I’ve been on our school council for seven years now and at the council table I usually use first names with the ones I have worked with the most/closest. In correspondence and in general conversation at the school I always use Mr./Miss/Mrs. Since I am in and around the school I find the teachers treat me the same way. I’m Mrs. R if we are in conversation around the students, but less formal outside of that.
Yes to all the above. My kids, being in French immersion, tend to get teachers who go by “Madame” (since they’ve all been women to this point) plus their first name. So they’ve had Mme Melissa, Mme Martha, Mme Annabelle, and so on. Only one woman teacher so far has used her last name (though, oddly enough, all of the men French teachers in the school – none of whom we’ve had – go by their last name – Monsieur Vachon, and so on…) So we know all of their first names and none of their last names! It’s a little weird.
And one son’s French teacher sent home a note on the first day addressed to me and my husband as Mr and Mrs and his last name. But I didn’t change my last name when I married, so how to correct that?
I find that really odd, that the women are Madame FirstName while the men are Monsieur LastName. Do you think it’s because their last names are strange? Or are they just more friendly? Hm.
There is one teacher who is Mme LastName and she wasn’t all that friendly with us last year… 🙂 But otherwise, it has been a weird division. I think the teachers get to choose – I am not even sure if anyone else has ever noticed this. But the Principal, who is female, goes by her last name….
Given that I still feel like I’m a kid myself, I will probably call the kid’s teachers Mr. or Miss, or whatever the kids in their class call them.
oh poor thing…we were spared this year from friend separation, but I know it can’t happen every year. I hope things turn out for her this year.
Re: teacher’s names- I know it’s always so awkward trying to figure out what to call them (especially when they are 15 years younger than you!…)
at least your teacher does a class list. Class parents have to do that at our school.
which has been me for the past 5 years….I’m going to try to hold out this year and just say. no.
I hope….
I always call the teachers Mr./Mrs./Ms./Miss Lastname as a general profession-based respect thing (as when I call doctors Dr. ___) (I find out if it’s Mrs., Ms., or Miss by hearing what the kids call her), but then I spend a lot of time trying to alter the tone of my voice so that if they find it weird that I do that, they will hear a tone that communicates, “I am doing this because it’s what my kids call you, not because I think you’re older than me, even if you clearly ARE older than me, OH YOU KNOW WHAT I MEAN.” In an email I often begin with “Hello!” or “Hello! This is Edward’s mom!” and no name for the teacher at all, after getting tied up with that part for 10 minutes.
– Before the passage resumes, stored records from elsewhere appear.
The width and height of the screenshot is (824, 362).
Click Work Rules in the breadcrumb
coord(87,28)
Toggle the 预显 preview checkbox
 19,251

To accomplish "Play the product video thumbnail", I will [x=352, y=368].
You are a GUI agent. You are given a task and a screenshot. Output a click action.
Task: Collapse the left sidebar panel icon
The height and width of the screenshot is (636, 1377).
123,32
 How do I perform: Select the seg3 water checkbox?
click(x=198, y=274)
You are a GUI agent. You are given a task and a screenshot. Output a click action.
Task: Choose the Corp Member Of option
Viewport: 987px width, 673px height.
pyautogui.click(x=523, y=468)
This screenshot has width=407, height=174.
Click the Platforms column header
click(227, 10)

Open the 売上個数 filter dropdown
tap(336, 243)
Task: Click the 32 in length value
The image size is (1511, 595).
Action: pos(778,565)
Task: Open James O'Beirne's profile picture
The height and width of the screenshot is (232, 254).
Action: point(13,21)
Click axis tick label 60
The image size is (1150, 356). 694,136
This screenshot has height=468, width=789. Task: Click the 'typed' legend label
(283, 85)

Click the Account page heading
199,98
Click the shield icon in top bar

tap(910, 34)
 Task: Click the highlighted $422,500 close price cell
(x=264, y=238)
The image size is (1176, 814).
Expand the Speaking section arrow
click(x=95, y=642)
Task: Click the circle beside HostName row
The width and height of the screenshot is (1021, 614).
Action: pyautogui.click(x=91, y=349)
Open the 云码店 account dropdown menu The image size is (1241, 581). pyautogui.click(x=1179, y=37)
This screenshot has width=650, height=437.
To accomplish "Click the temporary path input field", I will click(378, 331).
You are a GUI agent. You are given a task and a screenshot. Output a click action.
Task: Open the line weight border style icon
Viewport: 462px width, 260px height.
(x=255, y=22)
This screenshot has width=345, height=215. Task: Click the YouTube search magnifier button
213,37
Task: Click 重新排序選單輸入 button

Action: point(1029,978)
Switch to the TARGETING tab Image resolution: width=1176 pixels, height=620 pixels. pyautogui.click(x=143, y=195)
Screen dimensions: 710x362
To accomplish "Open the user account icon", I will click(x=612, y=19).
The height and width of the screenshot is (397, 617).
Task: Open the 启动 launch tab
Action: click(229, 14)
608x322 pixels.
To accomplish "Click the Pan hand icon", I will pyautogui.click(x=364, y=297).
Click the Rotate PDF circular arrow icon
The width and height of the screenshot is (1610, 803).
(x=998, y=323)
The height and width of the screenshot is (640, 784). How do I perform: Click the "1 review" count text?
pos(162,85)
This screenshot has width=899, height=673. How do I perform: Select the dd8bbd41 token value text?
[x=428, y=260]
I struggle with the husband thing ALL THE TIME. If I’m talking to the pediatrician or teacher and refer to “his father,” it sounds like we’re not together; if I say “my husband,” it sounds like he’s not the child’s father; and if I say “Paul,” how would they know that’s my husband and also the child’s father? Ack!
Also, the paperwork every year asks for each parent if they should receive mailings or not. I always wonder what to put. We only need one copy, but it feels weird to check the box that no, their father should not receive mailings. IT’S JUST THAT WE DON’T NEED TWO, NOT THAT HE’S A BAD FATHER.
Exactly! And the weird thing is that they probably don’t care one way or the other, and yet I find myself constantly wanting to refer to “my husband and the father of my children to whom I am still happily married” in everyday conversation. GAH.